Work task 1: According to the article on corporate landlords in metro Atlanta, in which journal was the analysis published?
Work task 2: Continue the article on corporate landlords in metro Atlanta, starting after its final sentence.

Page excerpt:
-*-
As metro Atlanta continues to deal with a housing shortage and high rent, a recent study led by Georgia State University researchers unveils the ironclad grip of three corporate giants over a staggering 11% of the city's rental properties.
Dr. Taylor Shelton, an assistant professor in the Department of Geosciences at Georgia State University, along with his collaborator Dr. Eric Seymour of Rutgers University, has shed light on the alarming concentration of single-family rental homes in metro Atlanta.
Who are the three companies?
The analysis, published in the Annals of the American Association of Geographers, exposes that three major companies - Invitation Homes, Pretium Partners, and Amherst Holdings - collectively own more than 19,000 rental houses, amounting to nearly 11% of available rental properties in the core counties of metro Atlanta.
“These companies own tens of thousands of properties in a relatively select set of neighborhoods, which allows them to exercise really significant market power over tenants and renters because they have such a large concentration of holdings in those neighborhoods,” Shelton said.
The study highlights the implications of corporate landlords in exacerbating Atlanta's affordable housing crisis, a subject extensively discussed by fellow GSU researcher Dr. Dan Immergluck.
"Stop letting all these overseas companies buy up all the land," said Te Julianne Brown, an advocate for affordable housing, who also rents from one of the big three companies. "There’s so much vacant land here, but what these investors companies are doing is they could care less about the local community."
Following the 2007 foreclosure crisis and continuing amid the COVID-19 pandemic, local landlords and homeowners faced pressures leading to property sales, facilitating the acquisition of large swathes of homes by corporate landlords for profit.
How LLCs work against tenants
Complicating matters further, the study touches on the intricate ownership structures of limited liability companies (LLCs) by these corporate landlords.
-*-
Pixel coordinate grounding data

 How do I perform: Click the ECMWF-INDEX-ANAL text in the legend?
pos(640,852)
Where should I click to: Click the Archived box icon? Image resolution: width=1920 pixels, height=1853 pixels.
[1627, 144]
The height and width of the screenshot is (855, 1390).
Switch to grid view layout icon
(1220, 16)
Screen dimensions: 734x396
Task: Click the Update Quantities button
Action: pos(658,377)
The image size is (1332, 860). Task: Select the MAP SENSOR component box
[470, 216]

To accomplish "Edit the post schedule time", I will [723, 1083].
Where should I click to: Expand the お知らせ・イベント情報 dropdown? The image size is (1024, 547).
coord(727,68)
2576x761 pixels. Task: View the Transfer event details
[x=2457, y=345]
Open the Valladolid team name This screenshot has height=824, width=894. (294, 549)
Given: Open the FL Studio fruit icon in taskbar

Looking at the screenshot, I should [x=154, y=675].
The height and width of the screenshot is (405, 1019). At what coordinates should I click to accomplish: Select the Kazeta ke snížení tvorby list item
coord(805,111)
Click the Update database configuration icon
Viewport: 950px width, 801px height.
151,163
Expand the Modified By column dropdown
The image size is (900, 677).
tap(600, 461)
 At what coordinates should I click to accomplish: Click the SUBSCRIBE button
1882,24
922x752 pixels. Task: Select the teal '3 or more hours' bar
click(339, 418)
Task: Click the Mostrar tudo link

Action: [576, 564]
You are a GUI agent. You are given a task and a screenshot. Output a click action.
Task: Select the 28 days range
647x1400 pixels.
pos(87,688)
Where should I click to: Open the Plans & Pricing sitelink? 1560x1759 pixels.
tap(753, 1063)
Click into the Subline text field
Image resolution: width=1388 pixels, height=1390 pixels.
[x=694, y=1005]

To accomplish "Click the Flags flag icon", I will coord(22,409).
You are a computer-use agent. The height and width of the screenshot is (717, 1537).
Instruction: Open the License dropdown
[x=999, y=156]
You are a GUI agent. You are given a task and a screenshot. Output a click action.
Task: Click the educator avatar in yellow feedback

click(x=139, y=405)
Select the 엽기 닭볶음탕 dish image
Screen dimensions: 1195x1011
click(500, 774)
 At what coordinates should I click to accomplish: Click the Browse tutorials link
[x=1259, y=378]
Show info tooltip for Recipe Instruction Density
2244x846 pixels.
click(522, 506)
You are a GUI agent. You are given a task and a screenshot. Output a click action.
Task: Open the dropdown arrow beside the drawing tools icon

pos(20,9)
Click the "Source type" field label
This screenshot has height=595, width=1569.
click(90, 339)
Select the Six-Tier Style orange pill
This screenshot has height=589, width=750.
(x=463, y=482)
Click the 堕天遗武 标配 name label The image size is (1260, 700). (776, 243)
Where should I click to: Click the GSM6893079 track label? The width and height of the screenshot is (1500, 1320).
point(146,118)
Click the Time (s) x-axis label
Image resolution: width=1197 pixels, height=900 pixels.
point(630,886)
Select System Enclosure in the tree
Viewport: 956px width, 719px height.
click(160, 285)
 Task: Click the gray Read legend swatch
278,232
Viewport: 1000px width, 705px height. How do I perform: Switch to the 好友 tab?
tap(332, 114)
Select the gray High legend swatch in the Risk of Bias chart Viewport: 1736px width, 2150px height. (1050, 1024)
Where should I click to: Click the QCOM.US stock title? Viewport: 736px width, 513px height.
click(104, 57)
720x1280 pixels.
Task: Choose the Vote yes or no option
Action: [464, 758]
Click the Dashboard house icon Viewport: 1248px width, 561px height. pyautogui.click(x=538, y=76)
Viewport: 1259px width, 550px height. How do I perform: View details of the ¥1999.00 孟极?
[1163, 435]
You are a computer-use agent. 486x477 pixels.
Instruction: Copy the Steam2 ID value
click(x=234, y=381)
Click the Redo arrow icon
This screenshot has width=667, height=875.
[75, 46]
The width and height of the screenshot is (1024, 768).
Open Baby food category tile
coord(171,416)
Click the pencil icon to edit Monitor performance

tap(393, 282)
-*-
Answer section 1: The Annals of the American Association of Geographers.

Answer section 2:
Shelton noted that this structure shields the parent companies from liability or legal action, creating a labyrinthine network that obscures direct accountability and complicates tenants' ability to address grievances.
"In this new landscape, figuring out exactly who owns each property can be incredibly complicated," the study reads adding that LLCs usually have multiple addresses making it hard to pinpoint their locations and parent companies.
Shelton explained that in metro Atlanta's key counties— Fulton, Clayton, DeKalb, Gwinnett and Cobb — the three largest landlord companies have more than 190 LLCs between them.
Unlike Invitation Homes, which is publicly traded and thus subject to disclosure requirements by the U.S. Securities and Exchange Commission, Pretium Partners and Amherst Holdings operate as private equity-backed entities, withholding comprehensive information about their property holdings from the public eye.
“They are requiring these high rental prices but not even making updates," Brown said. "You still have 1920 fixtures on these properties."
Keeping distance between tenants and rental companies
Shelton highlighted the layers of intermediaries, including property managers and regional supervisors, which often distance tenants from the decision-making entities, thereby complicating the resolution of issues.
“Layers of interaction that have to happen before you get to the person who’s ultimately making decisions are increased. You have to talk to your property manager,” Shelton said. “Then, the property manager has to talk to their supervisor, who talks to the local or regional manager. Then they have to run things up. It creates this distance where you don’t actually know who your landlord is, so you don’t actually know who to make demands of.”
Atlanta is the largest market for this kind of corporate landlord activity, according to another study by Shelton and Seymour.
“You have to add up the next two or three largest markets in the U.S. together to have the same amount of corporate landlord investment that Atlanta has,” Shelton said adding that landlords like cheap housing and places that are continuation to grow.
“But the other box that Atlanta checks is that we have very lax tenant protections," he said.
Shelton and his team have made their investigative methods accessible to the public, aiming to empower communities to scrutinize corporate landlord activity in their respective regions.
"We wanted to democratize this process, enabling anyone with access to relevant data to analyze corporate landlord ownership in their area," Shelton remarked.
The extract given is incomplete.